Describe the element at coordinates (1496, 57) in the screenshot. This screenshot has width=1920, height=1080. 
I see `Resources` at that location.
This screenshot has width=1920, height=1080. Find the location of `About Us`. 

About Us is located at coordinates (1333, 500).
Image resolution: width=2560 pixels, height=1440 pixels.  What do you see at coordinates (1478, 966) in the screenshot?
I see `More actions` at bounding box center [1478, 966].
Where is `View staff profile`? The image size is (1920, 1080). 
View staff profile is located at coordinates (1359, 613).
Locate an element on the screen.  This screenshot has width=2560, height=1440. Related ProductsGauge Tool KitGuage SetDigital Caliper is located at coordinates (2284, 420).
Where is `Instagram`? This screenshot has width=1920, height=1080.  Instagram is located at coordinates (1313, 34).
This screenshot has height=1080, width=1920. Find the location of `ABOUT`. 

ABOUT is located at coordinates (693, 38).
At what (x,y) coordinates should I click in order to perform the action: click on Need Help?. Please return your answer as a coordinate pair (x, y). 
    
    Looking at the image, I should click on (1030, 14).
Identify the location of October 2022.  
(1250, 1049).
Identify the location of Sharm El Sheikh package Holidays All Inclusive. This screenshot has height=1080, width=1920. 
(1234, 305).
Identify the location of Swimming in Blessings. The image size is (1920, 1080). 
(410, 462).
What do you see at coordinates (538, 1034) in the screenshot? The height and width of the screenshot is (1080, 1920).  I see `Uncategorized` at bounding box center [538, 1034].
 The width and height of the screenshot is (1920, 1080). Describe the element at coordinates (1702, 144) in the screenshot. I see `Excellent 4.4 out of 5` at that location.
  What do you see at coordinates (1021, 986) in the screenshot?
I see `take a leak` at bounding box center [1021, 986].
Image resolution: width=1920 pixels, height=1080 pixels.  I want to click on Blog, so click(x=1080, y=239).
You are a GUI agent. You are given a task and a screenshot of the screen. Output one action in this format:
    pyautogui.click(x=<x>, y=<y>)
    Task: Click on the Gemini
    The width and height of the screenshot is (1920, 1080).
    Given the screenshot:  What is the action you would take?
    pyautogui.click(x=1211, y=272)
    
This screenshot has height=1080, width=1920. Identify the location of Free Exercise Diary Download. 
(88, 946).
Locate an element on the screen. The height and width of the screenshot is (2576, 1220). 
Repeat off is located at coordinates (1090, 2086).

* STATED GOAL
Please reproduce all of the rows above word for word, in their original order.

* ANSWER TO THE PROBLEM
Describe the element at coordinates (1496, 57) in the screenshot. This screenshot has width=1920, height=1080. 
I see `Resources` at that location.
This screenshot has width=1920, height=1080. Find the location of `About Us`. 

About Us is located at coordinates (1333, 500).
Image resolution: width=2560 pixels, height=1440 pixels.  What do you see at coordinates (1478, 966) in the screenshot?
I see `More actions` at bounding box center [1478, 966].
Where is `View staff profile`? The image size is (1920, 1080). 
View staff profile is located at coordinates (1359, 613).
Locate an element on the screen.  This screenshot has width=2560, height=1440. Related ProductsGauge Tool KitGuage SetDigital Caliper is located at coordinates (2284, 420).
Where is `Instagram`? This screenshot has width=1920, height=1080.  Instagram is located at coordinates (1313, 34).
This screenshot has height=1080, width=1920. Find the location of `ABOUT`. 

ABOUT is located at coordinates (693, 38).
At what (x,y) coordinates should I click in order to perform the action: click on Need Help?. Please return your answer as a coordinate pair (x, y). 
    
    Looking at the image, I should click on (1030, 14).
Identify the location of October 2022.  
(1250, 1049).
Identify the location of Sharm El Sheikh package Holidays All Inclusive. This screenshot has height=1080, width=1920. 
(1234, 305).
Identify the location of Swimming in Blessings. The image size is (1920, 1080). 
(410, 462).
What do you see at coordinates (538, 1034) in the screenshot? The height and width of the screenshot is (1080, 1920).  I see `Uncategorized` at bounding box center [538, 1034].
 The width and height of the screenshot is (1920, 1080). Describe the element at coordinates (1702, 144) in the screenshot. I see `Excellent 4.4 out of 5` at that location.
  What do you see at coordinates (1021, 986) in the screenshot?
I see `take a leak` at bounding box center [1021, 986].
Image resolution: width=1920 pixels, height=1080 pixels.  I want to click on Blog, so click(x=1080, y=239).
You are a GUI agent. You are given a task and a screenshot of the screen. Output one action in this format:
    pyautogui.click(x=<x>, y=<y>)
    Task: Click on the Gemini
    The width and height of the screenshot is (1920, 1080).
    Given the screenshot:  What is the action you would take?
    pyautogui.click(x=1211, y=272)
    
This screenshot has height=1080, width=1920. Identify the location of Free Exercise Diary Download. 
(88, 946).
Locate an element on the screen. The height and width of the screenshot is (2576, 1220). 
Repeat off is located at coordinates (1090, 2086).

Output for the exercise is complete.